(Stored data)
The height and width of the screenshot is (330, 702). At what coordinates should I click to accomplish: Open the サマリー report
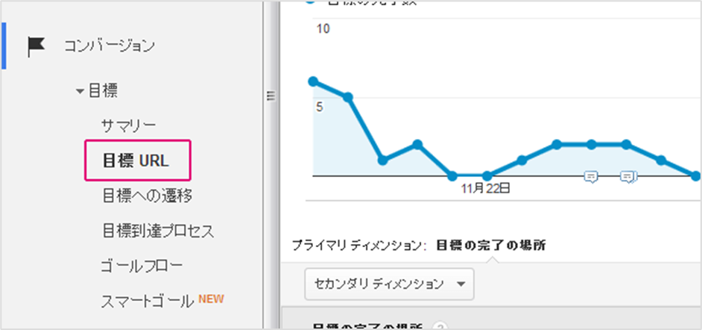tap(128, 125)
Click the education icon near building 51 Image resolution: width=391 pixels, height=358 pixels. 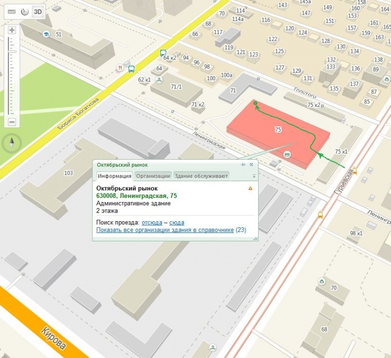click(46, 34)
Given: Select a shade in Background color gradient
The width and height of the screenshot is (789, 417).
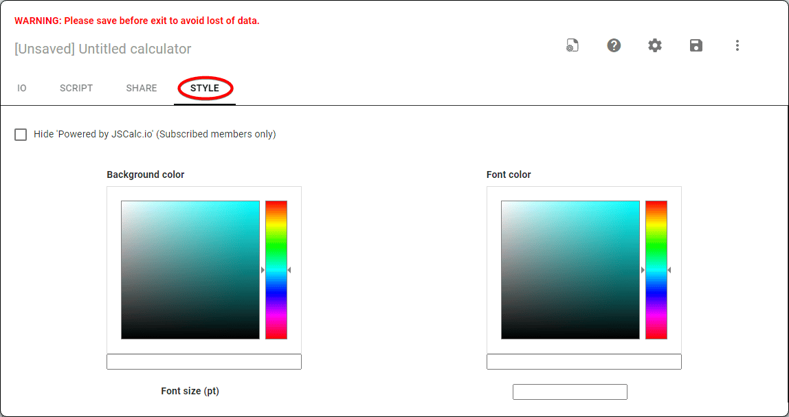Looking at the screenshot, I should coord(190,269).
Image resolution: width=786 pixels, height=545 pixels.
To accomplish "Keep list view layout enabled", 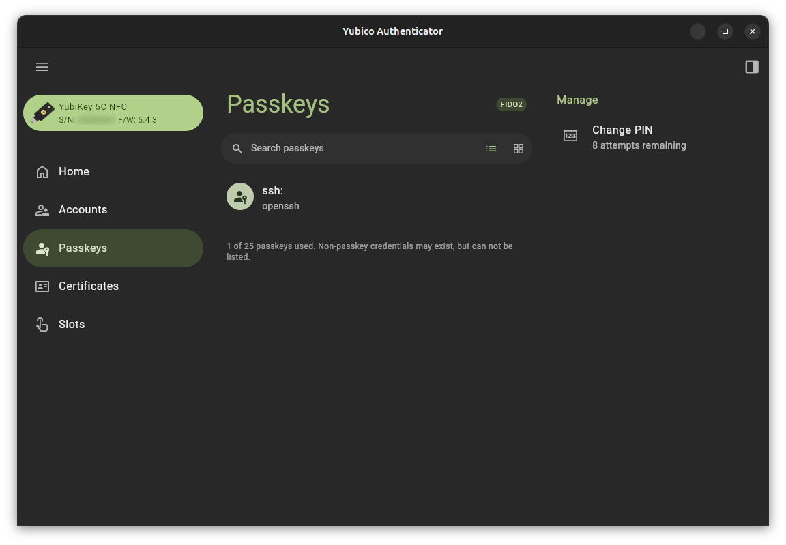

Exercise requirements:
From the line with "The width and" to the final line of the records, inclusive, set down the lines exactly and add nothing; leave every picture out.

Solution for this task:
The width and height of the screenshot is (789, 417).
Looking at the screenshot, I should coord(190,269).
Image resolution: width=786 pixels, height=545 pixels.
To accomplish "Keep list view layout enabled", 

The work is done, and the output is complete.